You have to force yourself to remember that, because Penn State's freshman quarterback is playing and acting like it's all part of a long-held routine.

Maybe, on some level, it is.

Hackenberg already owns the Penn State freshman record for season passing yards (1,672) -- and he's only played half the season. He's on pace to break the overall school record for passing yards set a year ago by Matt McGloin as well as wind up as the Big Ten leader in that category.

He didn't get to this point because he's 6-foot-4 or because he can advance the football half the length of the field with a quick flutter of his right arm. The games, the crowds, the opposing defenses are all new to him, yes, but the way he approaches them is not. The same determined mindset that values the process as much as the results is one he's had for years, the one that helped him shine on the field and handle a demanding class schedule at Fork Union, the one that helped him beat out Tyler Ferguson during preseason camp.

Yes, Hackenberg is seeing everything for the first time, but the more he can see between the games and how he processes that can help him be ready to absorb it when he does see it.

Freshmen are always asked what the primary difference is between the high school level and the college game, the biggest adjustment they have to make. Almost invariably, they say it's the speed of the game. That all 22 guys on the field are playing the way maybe only three or four played in any high school game can be overwhelming for linebackers or running backs. Imagine being the guy that is responsible for putting the entire offense in motion on every snap and handling that adjustment.

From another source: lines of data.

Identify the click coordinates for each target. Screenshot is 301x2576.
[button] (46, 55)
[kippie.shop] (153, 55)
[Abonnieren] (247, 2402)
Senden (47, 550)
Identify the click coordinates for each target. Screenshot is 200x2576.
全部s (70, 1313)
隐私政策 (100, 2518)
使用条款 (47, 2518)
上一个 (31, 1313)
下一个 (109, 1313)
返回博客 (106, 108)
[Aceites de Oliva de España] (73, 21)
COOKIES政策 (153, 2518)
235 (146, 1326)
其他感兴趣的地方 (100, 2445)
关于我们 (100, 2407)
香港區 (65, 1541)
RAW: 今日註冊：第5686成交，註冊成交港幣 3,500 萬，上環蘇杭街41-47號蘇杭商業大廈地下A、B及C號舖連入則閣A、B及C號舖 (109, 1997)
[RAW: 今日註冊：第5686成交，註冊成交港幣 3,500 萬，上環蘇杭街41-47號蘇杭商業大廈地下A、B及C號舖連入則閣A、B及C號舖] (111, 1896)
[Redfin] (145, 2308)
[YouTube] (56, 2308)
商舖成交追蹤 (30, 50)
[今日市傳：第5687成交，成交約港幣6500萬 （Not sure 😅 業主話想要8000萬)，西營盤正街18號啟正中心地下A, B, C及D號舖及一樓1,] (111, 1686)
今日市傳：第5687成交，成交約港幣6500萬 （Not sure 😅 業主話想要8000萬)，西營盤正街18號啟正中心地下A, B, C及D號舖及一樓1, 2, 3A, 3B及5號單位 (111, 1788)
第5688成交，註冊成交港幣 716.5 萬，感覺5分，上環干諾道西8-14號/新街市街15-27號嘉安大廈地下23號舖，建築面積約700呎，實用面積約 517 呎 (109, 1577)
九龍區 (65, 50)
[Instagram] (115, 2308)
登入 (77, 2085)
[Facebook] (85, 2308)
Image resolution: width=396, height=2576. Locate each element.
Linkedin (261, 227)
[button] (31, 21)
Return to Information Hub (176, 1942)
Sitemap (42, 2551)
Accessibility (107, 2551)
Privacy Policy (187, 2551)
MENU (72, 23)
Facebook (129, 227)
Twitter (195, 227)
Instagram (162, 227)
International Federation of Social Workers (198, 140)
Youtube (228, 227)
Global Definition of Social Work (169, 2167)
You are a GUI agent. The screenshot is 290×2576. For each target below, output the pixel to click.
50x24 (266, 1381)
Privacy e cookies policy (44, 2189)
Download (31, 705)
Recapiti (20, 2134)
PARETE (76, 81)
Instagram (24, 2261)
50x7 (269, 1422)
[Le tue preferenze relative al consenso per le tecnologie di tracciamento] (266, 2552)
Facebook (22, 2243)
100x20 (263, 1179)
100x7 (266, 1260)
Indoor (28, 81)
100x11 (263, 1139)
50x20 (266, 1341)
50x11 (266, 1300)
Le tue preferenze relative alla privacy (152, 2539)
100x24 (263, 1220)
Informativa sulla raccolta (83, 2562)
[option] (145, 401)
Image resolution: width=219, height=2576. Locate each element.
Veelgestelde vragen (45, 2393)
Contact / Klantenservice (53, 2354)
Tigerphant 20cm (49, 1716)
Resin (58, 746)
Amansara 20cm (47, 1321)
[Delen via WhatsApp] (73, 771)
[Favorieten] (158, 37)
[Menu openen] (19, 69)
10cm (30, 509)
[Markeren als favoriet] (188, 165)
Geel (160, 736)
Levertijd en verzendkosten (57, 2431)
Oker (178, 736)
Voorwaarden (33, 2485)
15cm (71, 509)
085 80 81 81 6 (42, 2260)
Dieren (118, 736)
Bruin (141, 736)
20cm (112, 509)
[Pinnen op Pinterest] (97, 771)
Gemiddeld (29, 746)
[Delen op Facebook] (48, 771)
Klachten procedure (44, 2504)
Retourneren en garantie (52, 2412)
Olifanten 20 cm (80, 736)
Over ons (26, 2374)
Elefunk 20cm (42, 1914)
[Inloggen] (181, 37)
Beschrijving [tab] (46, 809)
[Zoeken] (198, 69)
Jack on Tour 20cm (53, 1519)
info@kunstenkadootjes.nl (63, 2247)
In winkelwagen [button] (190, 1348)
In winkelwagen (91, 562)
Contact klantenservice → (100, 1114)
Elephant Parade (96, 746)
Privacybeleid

Hackenberg said that adapting to the new pace wasn't exactly a "concern" for him but he tried to be aware of it early in the season. He credits O'Brien with giving him easy reads and easy throws to help ease the transition but understands that it's an ongoing process.

"I still think that's an ever-changing part of the game," he said. "I don't think I'll be 100 percent comfortable until later on in the season, but I've gotten a lot more comfortable with that."

In addition to the weekly quarterback meetings he has with O'Brien and position coach Charlie Fisher, Hackenberg typically meets with O'Brien on Thursday and Friday afternoons for extra sessions.

"We just go over the game plan and how we're approaching the game -- what I need to do and what my role is in the offense that particular week," he said. "That's a big thing for me. It gets my mind right for Saturday."

Hackenberg has thrown six interceptions this season. He's missed open receivers by over- or under-throwing them or by not seeing them. He's taken some sacks he probably could have avoided and he's fumbled three times. He said he's focusing on getting out of the pocket more often and making more plays with his feet -- when the yards are there -- instead of always relying on his arm.

In that sense, he is a young quarterback. Learning from those mistakes and applying them to the next play without dwelling on them is one goal. Another is constant refinement, the slight adjustments to what might look like a flawless throwing motion to most fans or being able to make certain reads just a bit more quickly.

"We just always have to continue to improve with his accuracy and mechanics and knowledge of the offense, and I think he'll continue to do that," O'Brien said. "But I'm very pleased with where he is right now."

The quarterback, who is trying to think like his coach on game days, shares O'Brien's evaluation of his performance to date -- pleased with success, critical of the details, and never, ever satisfied.

"I'm happy where I'm at right now," Hackenberg said. "I just feel like there's always room for improvement in every aspect."

Improving is about the only thing Hackenberg is doing right now that isn't new.